China, with its strong post-Covid recovery, presents tremendous opportunities for brands and retailers increasingly looking to overseas markets for growth.
To help international brands understand and navigate this market, especially during the shopping season leading up to 11.11 Global Shopping Festival, brand consultancy WPP and Alibaba Group recently co-hosted a three-part webinar series that provided a timely update on the state of the Chinese consumer and introduced best practices, such as livestreaming.
Below are some highlights from the webinars, which were co-hosted by David Roth, CEO of WPP The Store EMEA and Asia, and David Lloyd, Alibaba general manager of the U.K., Netherlands and Nordics.
There’s a good indication that Chinese consumers are back on track. According to Roth, China’s economy rebounded in Q3, registering a 3.2% growth for the quarter. Gordon Orr, vice chairman of the China Britain Business Council estimated the Chinese economy will account for global GDP growth of more than 100% this year. The recent 6.18 Mid-Year Shopping Festival, which recorded a 30% increase in sales year over year, was another sign of China’s strong recovery, said Roth.
China’s economic recovery benefits not only consumer-goods brands but also other sectors, such as healthcare, financial services and theme parks, and presents broadening opportunities for niche brands which serve particular consumer segments.
Roth also noted that the pandemic has given rise to new consumer preferences and shopping habits. For example, Chinese consumers are eating healthier and putting more emphasis on health and wellness. They are also willing to invest in luxury products while taking advantage of group-buying deals, said Roth. All these patterns mean increased opportunities for brands to explore.
In the second webinar, Alibaba executives introduced the company’s digital economy and its reach of over 800 million Chinese consumers.
Alibaba’s David Lloyd presented an overview of the company and highlighted how Chinese consumers not only shop for physical products via its core commerce platforms, such as Tmall and Taobao, but also rely on many lifestyle apps to access digital entertainment, travel services, food deliveries and mobile payments. He added that the company’s rich online experience was particularly attractive to young shoppers, with 85% of consumers on Alibaba’s platforms being millennials.
“We want to take advantage of the extreme interaction we have on our platform – the fact that people come to us several times a day to look for products and also to share products with friends and to watch content,” said Lloyd.
Alibaba provides a host of solutions to help small and medium-sized enterprises and multinational companies alike access the China opportunity. Zarina Kanji, business development and marketing manager of Tmall U.K. and Nordics, highlighted Tmall Global as a platform suited for brands that have yet to establish mature operations in China, while larger multinational brands with a local presence may want to consider Tmall.
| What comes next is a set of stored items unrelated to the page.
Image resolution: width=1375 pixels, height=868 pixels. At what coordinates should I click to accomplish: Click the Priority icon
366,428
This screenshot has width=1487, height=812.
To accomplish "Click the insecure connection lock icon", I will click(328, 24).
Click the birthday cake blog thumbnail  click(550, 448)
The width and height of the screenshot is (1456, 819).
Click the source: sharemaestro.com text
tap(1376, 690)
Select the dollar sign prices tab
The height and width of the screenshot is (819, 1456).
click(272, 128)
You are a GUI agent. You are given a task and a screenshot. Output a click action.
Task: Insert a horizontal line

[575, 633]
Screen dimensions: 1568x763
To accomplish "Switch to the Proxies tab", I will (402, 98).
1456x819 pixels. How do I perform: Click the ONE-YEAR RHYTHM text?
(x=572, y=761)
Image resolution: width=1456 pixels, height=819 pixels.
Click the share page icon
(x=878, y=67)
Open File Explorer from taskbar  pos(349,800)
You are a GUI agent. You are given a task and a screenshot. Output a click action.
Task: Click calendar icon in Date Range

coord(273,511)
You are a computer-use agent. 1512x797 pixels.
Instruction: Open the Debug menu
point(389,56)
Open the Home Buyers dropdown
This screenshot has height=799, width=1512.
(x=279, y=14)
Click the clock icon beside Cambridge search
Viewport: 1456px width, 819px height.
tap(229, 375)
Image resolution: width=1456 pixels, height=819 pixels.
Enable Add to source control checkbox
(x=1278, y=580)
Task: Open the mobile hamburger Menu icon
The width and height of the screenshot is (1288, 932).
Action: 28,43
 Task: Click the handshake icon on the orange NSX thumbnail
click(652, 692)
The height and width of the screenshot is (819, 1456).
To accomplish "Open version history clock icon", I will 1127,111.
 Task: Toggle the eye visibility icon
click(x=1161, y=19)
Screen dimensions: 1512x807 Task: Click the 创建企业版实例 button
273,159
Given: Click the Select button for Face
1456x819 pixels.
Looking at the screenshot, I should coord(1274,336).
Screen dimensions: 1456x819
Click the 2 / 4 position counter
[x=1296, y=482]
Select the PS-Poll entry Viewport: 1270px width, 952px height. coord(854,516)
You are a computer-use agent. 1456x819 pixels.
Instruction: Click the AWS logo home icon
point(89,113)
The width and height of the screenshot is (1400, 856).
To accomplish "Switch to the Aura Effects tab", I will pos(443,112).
Kanji explained that brands could test the market through Tmall Global. For brands with more resources, the Tmall Global flagship store – a branded digital shop – allow them to directly engage with Chinese consumers. Meanwhile, smaller brands with limited resources can test the market through a consignment model offered through Tmall Overseas Fulfillment, which allows brands to sell through a Tmall-managed storefront.
Since the pandemic, livestreaming e-commerce has become the single most important channel for brands to engage with Chinese consumers. China has the largest livestreaming market – one that is on track to be worth RMB112 billion ($16.7 billion) this year, according to Roth. According to data from McKinsey, 38% of Chinese consumers have increased their use of livestreaming since the start of the pandemic.
Roth said that influencer partnerships were central to brands’ livestreaming success. Sessions hosted by Viya, one of China’s most popular influencers, can attract more than 37 million viewers, he added. During last year’s 11.11, Viya generated RMB3 billion in sales – approximately a third of Walmart’s global daily sales.
British hair-removal device maker SmoothSkin, which started livestreaming 18 months ago, is one example of a brand that has learned to craft its own influencer strategy. When selecting partners, the brand focuses on sales conversions and engagement, not just the size of followers.
“Chinese consumers really appreciate the honestly and direct relationships with these influencers. We test and learned fast in the China market,” said Simon Boyd, sales director of CyDen, which operates SmoothSkin.